Assigned task A: Switch "layoffs" to "hiring freezes" in the passage on AI and security below, then give that passage from "Why it matters: If" up to and including "disappear, it shifts.".
Assigned task B: Continue the passage on AI and security below, starting after its last sentence.

====== Passage shown

Why it matters: If your company is planning layoffs because "AI will handle this," you're probably creating a different staffing problem six months from now. The work doesn't disappear, it shifts.
Replit CEO Amjad Masad wants GitHub to track security spending
Masad proposed that GitHub should show how much compute has been spent securing each open-source package, displayed alongside stars. His example: the Linux kernel might show "$239M" in security investment. He's betting that AI will fully automate vulnerability discovery, making this kind of metric both possible and necessary for trust.
Why it matters: Your company's security team is about to care a lot more about which open-source packages you're using. "It's popular" won't be enough anymore when you can see exactly how much security analysis each project has received.
Peter Steinberger details four months of AI security work
Steinberger described building comprehensive security for what appears to be an AI coding tool, including sandboxes, allow-lists, and per-action permission prompts. He noted that "hundreds of security researchers" have pen-tested the system. This follows his December concerns about AI code execution risks.

============
====== Given material

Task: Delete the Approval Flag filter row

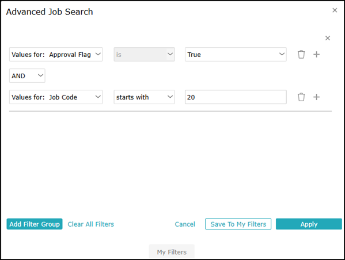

============

Answer box A:
Why it matters: If your company is planning hiring freezes because "AI will handle this," you're probably creating a different staffing problem six months from now. The work doesn't disappear, it shifts.

Answer box B:
Why it matters: The companies rushing AI coding assistants to market without this level of security work are about to look very irresponsible. Steinberger just set the bar for what proper AI tool security looks like.
Developer advocate Swyx highlights agent management problem
Swyx pointed out that while 2026 is "the year of subagents," the real challenge isn't building more agents but building systems that can manage and coordinate them. He mentioned advising on a new "Spaces concept" for agent composition, suggesting this is still an unsolved capabilities problem, not just an optimization one.
Why it matters: Every company deploying multiple AI agents is about to discover they need an "agent manager" role. Someone has to decide which agent handles what, and what happens when they disagree.
Woodward shared a link with no context beyond "Get it here." Given his role at Google and yesterday's NEET exam prep announcement, this could be another Gemini feature launch.